The potential disconnect between reports to the DMV, which is then responsible for assessing a person’s driving fitness, and timely dementia diagnoses affects 18 states. Some four states (CA, DE, OR, PA) require clinicians to report a dementia diagnosis to the DMV and 14 states (AL, HI, IN, MO, MT, NE, NM, NY, ND, OH, SC, UT, VA, WA) mandate that drivers self-report a dementia diagnosis.
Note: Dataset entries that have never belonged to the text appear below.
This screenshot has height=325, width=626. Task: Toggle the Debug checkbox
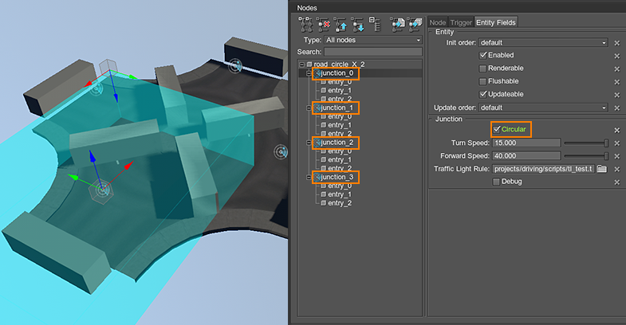(x=497, y=182)
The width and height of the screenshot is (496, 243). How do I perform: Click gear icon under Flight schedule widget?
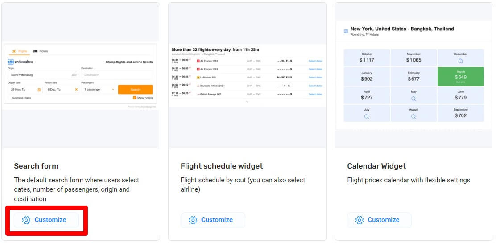[193, 220]
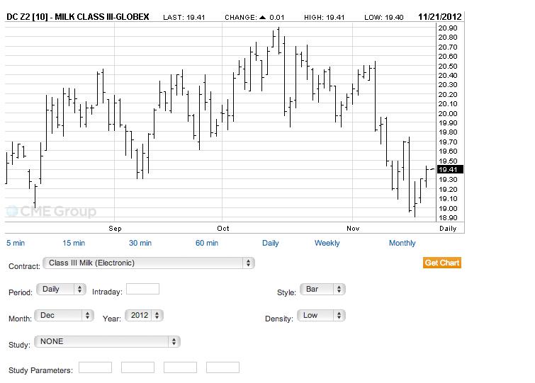Open the Contract dropdown for Class III Milk
535x383 pixels.
[148, 263]
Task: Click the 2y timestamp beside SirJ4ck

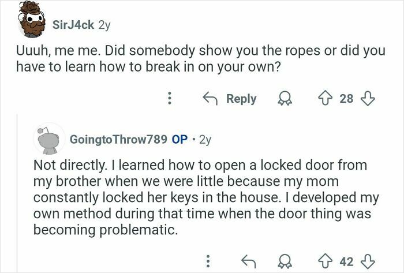Action: point(104,25)
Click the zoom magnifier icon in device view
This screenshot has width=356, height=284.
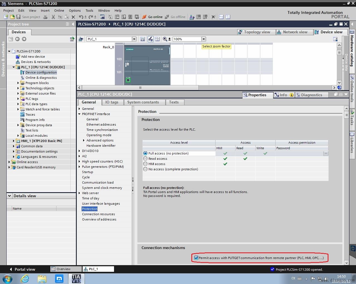tap(165, 39)
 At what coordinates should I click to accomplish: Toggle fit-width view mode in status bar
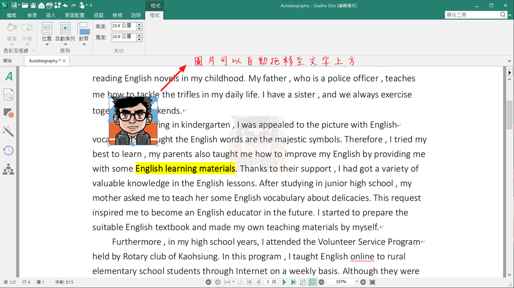point(312,282)
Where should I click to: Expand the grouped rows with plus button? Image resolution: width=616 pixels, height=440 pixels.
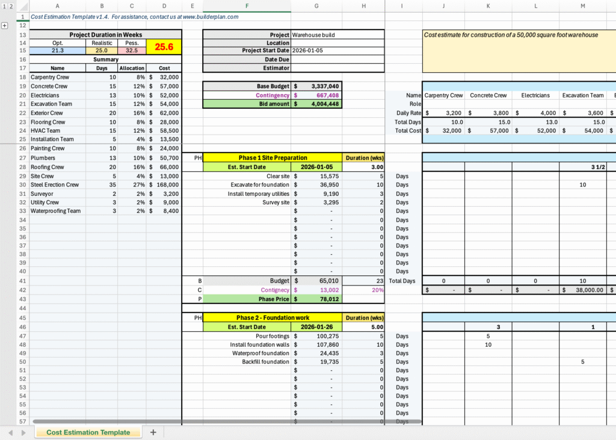coord(5,26)
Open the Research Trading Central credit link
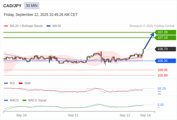 coord(152,26)
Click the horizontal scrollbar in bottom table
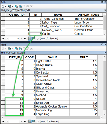This screenshot has width=107, height=124. (x=52, y=117)
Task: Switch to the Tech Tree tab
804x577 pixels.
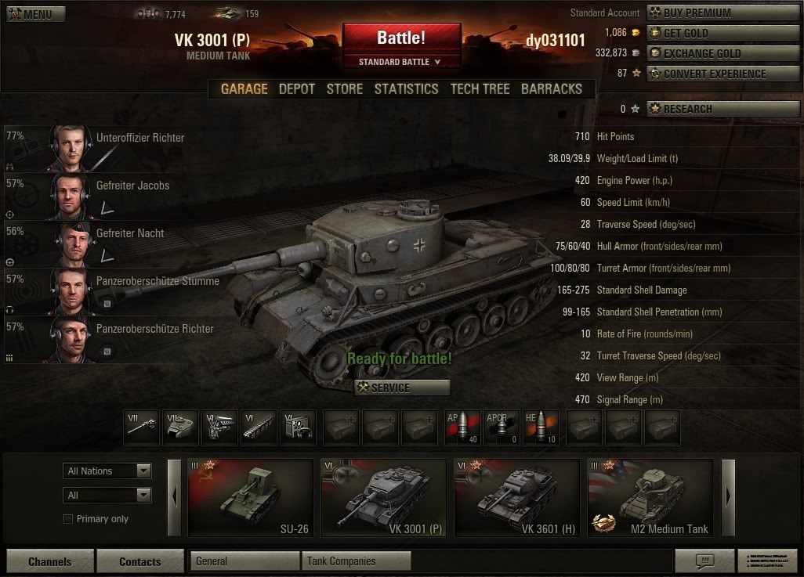Action: pos(480,89)
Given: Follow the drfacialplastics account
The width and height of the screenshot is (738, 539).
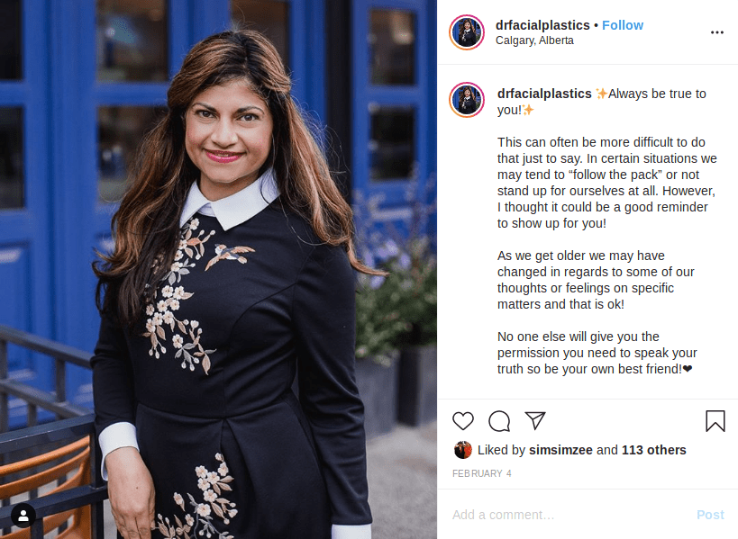Looking at the screenshot, I should tap(623, 25).
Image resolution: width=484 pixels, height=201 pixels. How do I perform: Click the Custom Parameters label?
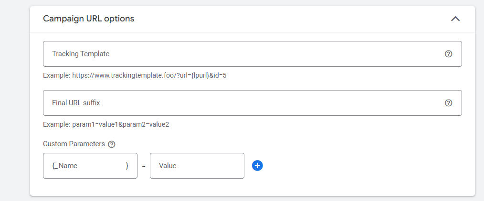[x=74, y=144]
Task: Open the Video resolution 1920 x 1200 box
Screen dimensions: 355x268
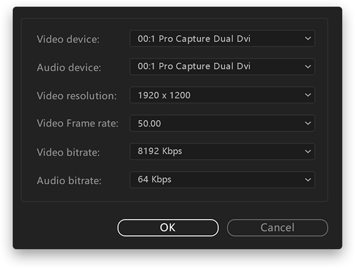Action: 222,95
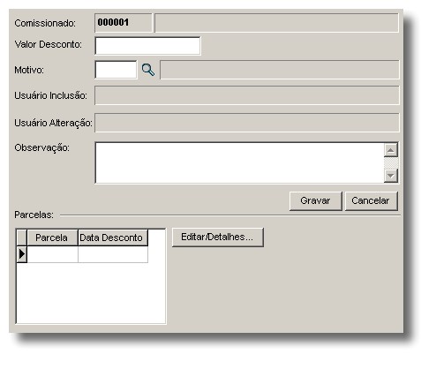Click the Motivo description field
The height and width of the screenshot is (377, 421).
[x=280, y=70]
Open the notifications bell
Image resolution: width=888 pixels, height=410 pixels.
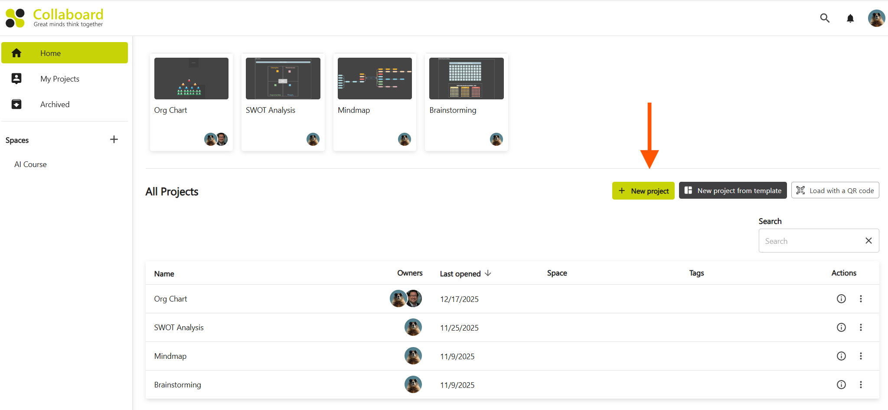click(850, 18)
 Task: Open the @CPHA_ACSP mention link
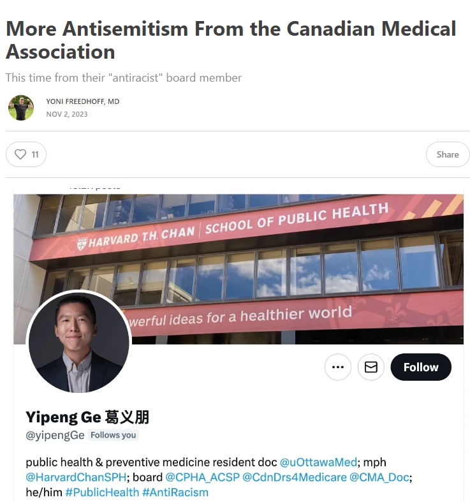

The remaining 32 states and the District of Columbia have no explicit requirements.

The study emphasizes that future research is needed to understand unintended consequences and risk-benefit tradeoffs of these required reporting policies.

Here are five key study takeaways:

1. Primary care physicians required to report all patients with dementia diagnoses were 59% more likely to underdiagnose dementia compared to states without such requirements.

2. The likelihood of underdiagnosing dementia was 12.4% for doctors in states with mandatory reporting laws, versus 7.7% in states with no reporting rules.

3. Patients may be reluctant to disclose memory issues or get assessed if they know a dementia diagnosis could lead to losing their driver’s license.

4. Doctors face a tricky balance; they could face penalties for not reporting a diagnosis that leads to an accident, but pushing reluctant patients to investigate memory challenges could damage the doctor-patient relationship.

5. With little evidence that mandatory reporting significantly improves road safety, the potential benefits may not outweigh the risk of missed or delayed diagnoses.The study notes that there is a “lack of clear evidence for positive associations of clinician reporting mandates with road safety,” and therefore “it remains challenging to determine whether the benefits outweigh the risk that our study uncovered.”